Arthur Frances Merrett: enlisted on 26/1/1916, embarked from Australia on 25/11/1916 to arrive in France on 12/1/1917. Was 26 and unmarried when he enlisted and was a plumber. He was a sapper with the 11th Field engineers that were active along the Hindenburg Line.

The thing that shocked us both about the Somme valley is the number of cemeteries and memorials –every few miles! We went to the Australian war Memorial in Villers-Bretonneux. It was interesting to see in person the site of so many Anzac services we have seen on TV over the years.  It was also a bit shocking to see so many Unknown Soldier graves. Sometimes they had the rank of the person and all had the inscription ‘Known Unto God’.

It was quite amazing to realise that from a total population of less than 5 million people Australia sent nearly 417,000 men. More than 60,000 died and 156,000 were wounded, gassed or taken prisoner. What a great cost to a fledgling nation.

We went to the underground Somme Museum in the town of Albert. It was housed in the underground tunnels also used as air raid shelters in WW2. It contained lots of memorabilia and scenes from the trenches. Albert was a beautiful little town and had a church that had been badly bombed to the extent that the Virgin & Child statue on top of the spire fell sideways. It has now been rebuilt.

On another day we went to the Memorial Terre-Neuvien or Newfoundland memorial. Created to remember the Canadians who fought in WW1 it has been planted with trees native to Canada in a parkland-like setting.  The memorial is unique in having several kms of actual trenches and a section of No Man’s Land.
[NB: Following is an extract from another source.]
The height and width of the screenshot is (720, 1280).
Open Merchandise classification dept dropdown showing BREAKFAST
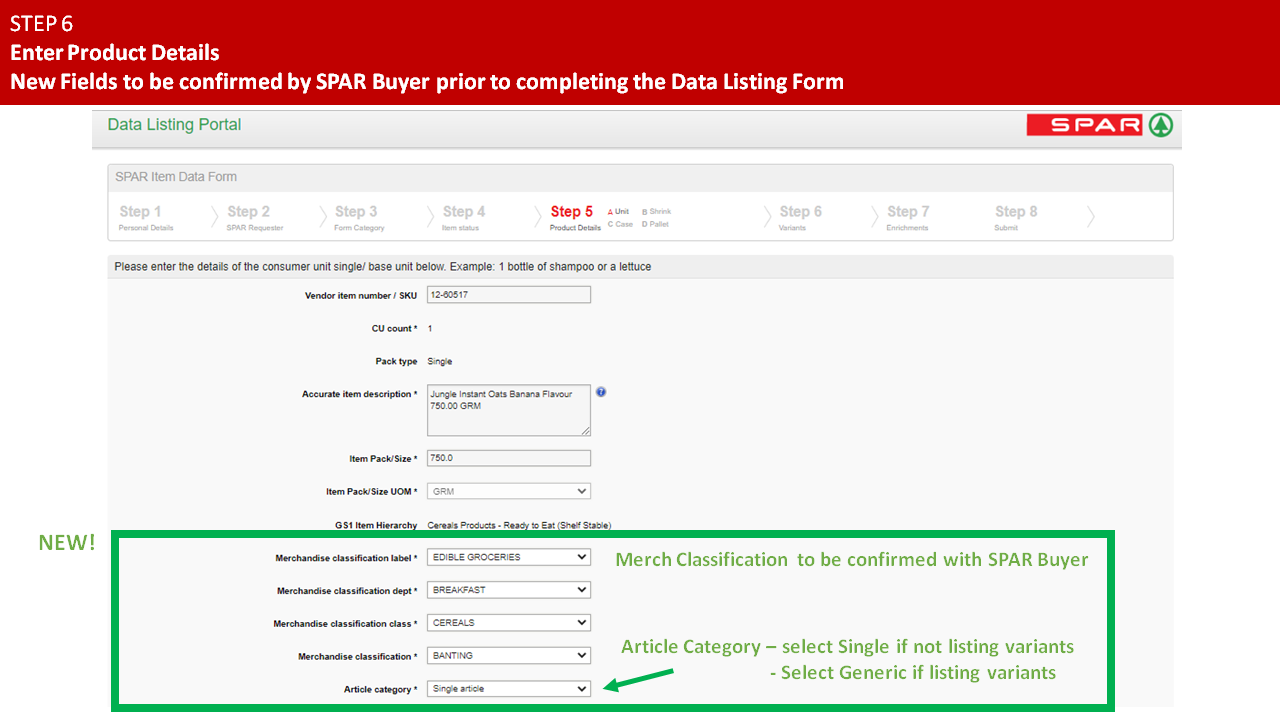[x=508, y=590]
We were surprised by the trenches, having always imagined them as straighter. In reality they are very sharply winding which gave much better protection. We were also not expecting the craters of bombs to be everywhere, just everywhere.

Peronne was another area that was right in the thick of the battle and now hosts the Museum of the Great War, and represents all the nations including Germany. There were uniforms from all the countries as well as lots of short film footage, enlistment posters and propaganda from all sides. There was also quite a lot about the civilians.
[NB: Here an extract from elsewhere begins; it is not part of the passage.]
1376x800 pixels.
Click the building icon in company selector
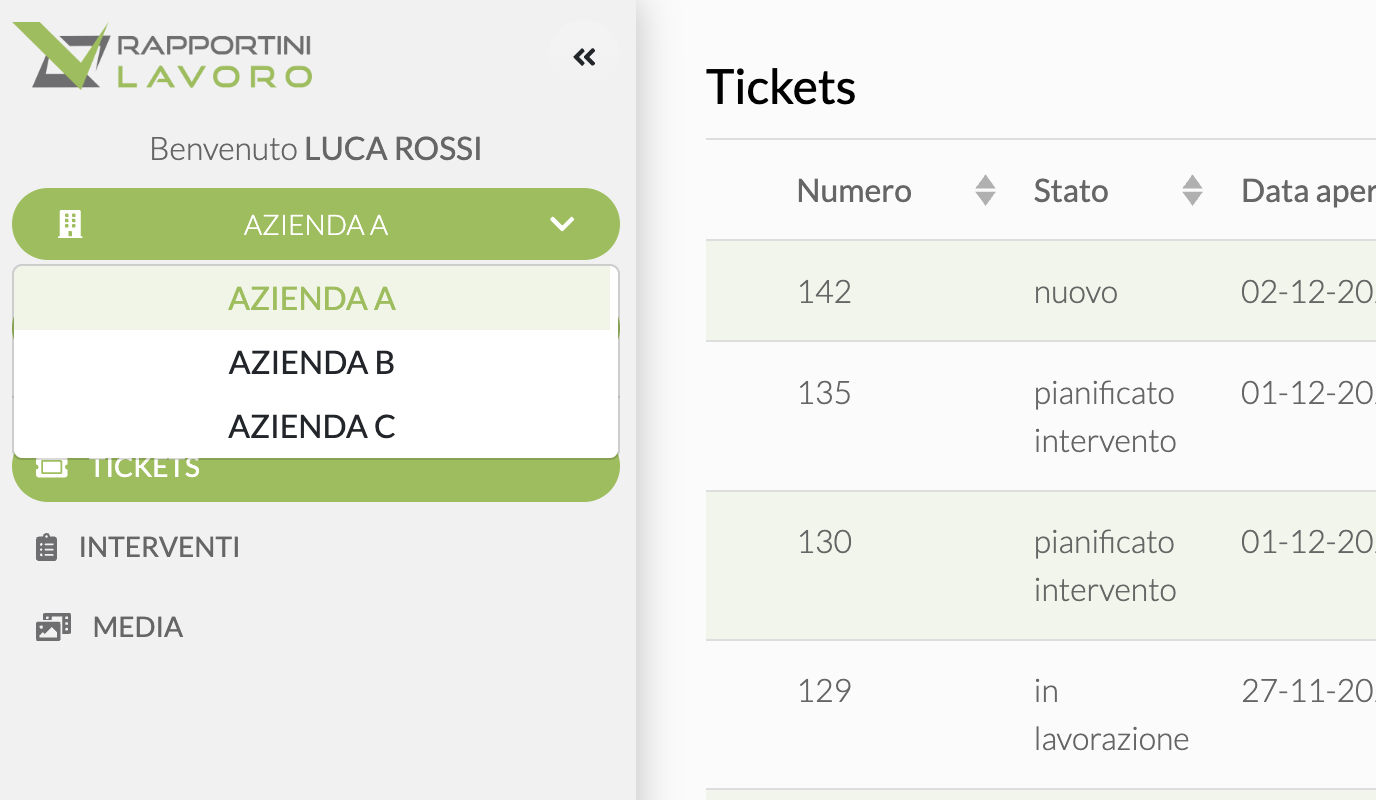[69, 224]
Those who have read the Clan of the Cave Bear novels of Jean Auel or are archeology buffs will know of the importance of the Samara area of the Somme, where amazing discoveries have been made. There is an archeological park there that we drove to visit. Lots about Neolithic tribes, crafts and life-skills such as flint-knapping etc. It was interesting but the guided tours were all in French so much was ‘lost in translation’.

Dieppe

Michael had visited Dieppe in early 2006 when he came to the UK for work and did a very brief weekend visit to France. He had fond memories of the very maritime vibe and the white cliffs. Just an easy 90-minute drive from Amiens, it is a very pretty port and was full of French and Belgian tourists.

We were a bit ‘toured out’ and were looking for a little down time. No castles or churches! A long lunch of moules in a restaurant on the seafront was a good start to our relaxation. There was also a huge and fabulous market on the Saturday we arrived – I love it when the sausage stall is right next door to the frock stall, which is next door to the cheese shop! It’s just as well we have a motor home and therefore cant carry anything much. The Woolly’s Bar and Grill would have become full of French and maritime memorabilia if we were just on holiday.

At lunch one day we met an English couple who were very helpful in sharing about how to be ‘motor-homers’. Everything from useful blogs and clubs to not to put mouthwash in the ‘grey-water’ (still not sure why). They told us about Aires that you pay for and the one in Dieppe. We gave it a try and will definitely use them once the camping ground season closes. In the meantime we think an  extra few EU for showers, toilets, security and internet access etc is worthwhile.

Next, we are off to Giverny. The weather has been gorgeous and Sue just has to cross Monet’s Garden off her bucket list. We have been very busy little tourists during May, seeing lots before the hoards of tourists descend in summer. That’s when we’ll do like the French and escape on ‘holiday’.